I am looking into emmirgating, with Canada being my first choice.

I have looked at the government website to try and assess the amount of points I can get. Here in the UK I am a Financial Controller. When looking at the NOC this is listed but it states that education requires a degree, which I do not have. Does this mean I can not use this code in my application?

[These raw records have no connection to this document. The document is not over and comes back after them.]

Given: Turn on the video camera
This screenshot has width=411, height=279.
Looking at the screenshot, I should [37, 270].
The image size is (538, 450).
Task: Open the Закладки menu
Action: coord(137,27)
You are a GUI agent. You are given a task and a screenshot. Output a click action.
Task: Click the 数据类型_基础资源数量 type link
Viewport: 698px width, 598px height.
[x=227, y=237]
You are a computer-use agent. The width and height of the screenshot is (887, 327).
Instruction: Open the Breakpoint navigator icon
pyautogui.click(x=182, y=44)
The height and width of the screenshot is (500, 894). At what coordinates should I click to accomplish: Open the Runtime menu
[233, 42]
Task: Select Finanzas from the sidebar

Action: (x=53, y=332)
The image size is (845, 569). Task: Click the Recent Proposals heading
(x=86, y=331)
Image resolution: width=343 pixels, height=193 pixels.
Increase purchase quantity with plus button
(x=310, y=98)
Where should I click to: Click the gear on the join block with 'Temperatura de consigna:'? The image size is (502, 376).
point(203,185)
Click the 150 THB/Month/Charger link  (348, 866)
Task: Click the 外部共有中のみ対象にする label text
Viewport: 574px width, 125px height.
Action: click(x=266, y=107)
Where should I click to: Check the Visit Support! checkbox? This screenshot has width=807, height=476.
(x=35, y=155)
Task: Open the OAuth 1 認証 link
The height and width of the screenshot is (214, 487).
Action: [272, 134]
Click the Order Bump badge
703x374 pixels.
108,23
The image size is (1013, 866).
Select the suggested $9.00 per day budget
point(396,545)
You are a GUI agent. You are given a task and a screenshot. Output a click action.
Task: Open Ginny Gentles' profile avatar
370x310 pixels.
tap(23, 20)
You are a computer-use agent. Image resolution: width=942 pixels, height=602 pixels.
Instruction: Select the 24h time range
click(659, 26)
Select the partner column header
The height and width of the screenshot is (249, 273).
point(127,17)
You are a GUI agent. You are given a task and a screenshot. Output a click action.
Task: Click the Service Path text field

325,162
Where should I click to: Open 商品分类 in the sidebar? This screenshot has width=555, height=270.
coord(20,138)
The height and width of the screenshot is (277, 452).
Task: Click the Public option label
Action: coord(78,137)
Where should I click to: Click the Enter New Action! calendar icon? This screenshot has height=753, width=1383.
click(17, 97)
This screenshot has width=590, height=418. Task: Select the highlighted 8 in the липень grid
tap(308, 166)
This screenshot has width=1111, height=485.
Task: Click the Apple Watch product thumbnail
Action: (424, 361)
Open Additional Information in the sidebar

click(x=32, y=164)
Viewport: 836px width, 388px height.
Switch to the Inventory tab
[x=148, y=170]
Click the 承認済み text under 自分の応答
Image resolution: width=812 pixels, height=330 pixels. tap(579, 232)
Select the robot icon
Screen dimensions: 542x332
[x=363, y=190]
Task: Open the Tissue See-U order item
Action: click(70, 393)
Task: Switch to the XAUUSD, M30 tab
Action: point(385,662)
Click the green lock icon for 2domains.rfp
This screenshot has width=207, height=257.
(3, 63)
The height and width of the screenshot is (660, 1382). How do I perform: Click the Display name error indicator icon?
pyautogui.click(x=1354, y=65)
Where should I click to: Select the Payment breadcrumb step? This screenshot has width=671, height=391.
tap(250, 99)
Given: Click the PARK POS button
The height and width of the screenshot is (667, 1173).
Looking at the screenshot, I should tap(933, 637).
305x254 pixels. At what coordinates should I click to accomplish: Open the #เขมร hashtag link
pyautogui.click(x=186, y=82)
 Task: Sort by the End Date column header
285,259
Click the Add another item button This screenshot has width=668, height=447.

If this is the case I don't think I will be able to qualify as a skilled worker. Any suggestion on how I can get a job before gaining my visa?

Thanks for all your help.

Deb


----------



## deborah (May 10, 2008)

Any help would be appreciated.


----------



## Newbie_Can_USA (Jan 17, 2009)

deborah said:


> Can anyone help?
> 
> I am looking into emmirgating, with Canada being my first choice.
> 
> ...


Deb,

I would search on the common Toronto/Canada job search engines such as Monster.com, Workopolis, Happen.ca etc. Id also have a shortlist fo 3 recruiters who specialize in the field of accounting/finance. I have heard Robert Half and Collins Recruitment are among the largest in Canada. 

Good Luck to you.


----------



## she_v41 (Feb 23, 2009)

Hi Deborah,

I hope you must have done research on your doubt rised by you. Why don't you apply with the same code since you have a good experience. I think experience also will be considered in the assessment as a skilled worker. 

Pls share with us if you already gone through it.
cheers


----------